Et je me laisse contaminer par ses réflexions sur l'écriture, la réussite, la célébrité, la mégalomanie, la solitude, l'amour, la violence, la peur.

Bandini est frustré, tout le temps, sans arrêt. Tout autour de lui va dans le mauvais sens. Il survit en ne mangeant que des fruits qu'un épicier lui offre, ou en volant du lait qu'il n'arrive pas à boire parce que c'est du babeurre. Il se retrouve mêler à un assassinat de veau pour y découper un steak et s'enfuit.
Il tombe amoureux d'une mexicaine. Des relents racistes lui brûlent les lèvres, parce qu'il ne peut pas l'atteindre, parce qu'elle est belle et qu'il faut lui faire mal. Mais il aime. Et elle le méprise, en aime un autre.
Ses nouvelles ne se vendent pas.

Mais parfois des sursauts lui font sortir la tête de l'eau, de la mouise, de la poussière.
Une nouvelle se vend et c'est l'euphorie, l'argent, les escapades en voiture capote ouverte, le soleil qui cogne et les vagues qui s'écrasent sur les pieds tout ratatinés de se faire habituellement un refuge au fond des chaussures trouées.

Puis c'est le nouvel écroulement.

Et ainsi de suite.

Bandini tient, se bat. Sa colère le maintient dans l'énergie du désespoir.

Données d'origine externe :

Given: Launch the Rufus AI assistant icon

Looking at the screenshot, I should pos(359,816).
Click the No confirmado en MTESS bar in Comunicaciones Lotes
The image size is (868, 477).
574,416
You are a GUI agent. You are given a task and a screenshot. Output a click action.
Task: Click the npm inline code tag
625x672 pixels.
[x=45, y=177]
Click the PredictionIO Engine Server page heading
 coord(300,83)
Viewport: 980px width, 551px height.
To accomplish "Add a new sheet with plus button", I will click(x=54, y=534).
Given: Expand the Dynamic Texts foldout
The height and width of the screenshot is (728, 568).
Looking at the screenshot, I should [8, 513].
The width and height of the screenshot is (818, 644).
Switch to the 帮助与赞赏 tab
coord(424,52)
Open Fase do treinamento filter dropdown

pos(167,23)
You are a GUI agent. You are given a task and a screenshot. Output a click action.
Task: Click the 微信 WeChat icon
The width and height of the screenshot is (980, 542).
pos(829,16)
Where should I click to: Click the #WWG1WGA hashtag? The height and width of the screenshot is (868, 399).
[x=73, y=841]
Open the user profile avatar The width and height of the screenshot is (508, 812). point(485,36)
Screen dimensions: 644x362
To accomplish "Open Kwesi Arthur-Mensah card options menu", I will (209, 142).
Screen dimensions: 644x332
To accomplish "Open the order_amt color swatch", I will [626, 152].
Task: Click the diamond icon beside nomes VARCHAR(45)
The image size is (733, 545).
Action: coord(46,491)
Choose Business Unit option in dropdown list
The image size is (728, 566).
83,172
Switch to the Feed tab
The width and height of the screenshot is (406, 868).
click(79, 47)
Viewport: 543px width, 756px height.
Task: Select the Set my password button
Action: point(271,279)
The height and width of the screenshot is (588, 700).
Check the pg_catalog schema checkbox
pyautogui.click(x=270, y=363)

Un bon roman. Très bon. Qui surprend. Mais qui, je crois, doit vraiment se lire d'une traite ou presque pour pouvoir être emporté dans le rythme de Fante et croire à Bandini, vivre ses histoires accroché à ses semelles poussiéreuses.
Pas aussi fulgurant et viscéral que Septentrion de Calaferte, mais dans cette veine. Peut-être que ceux qui n'aime pas le côté très excessif de Calaferte trouveront en Fante et Bandini un bon compromis.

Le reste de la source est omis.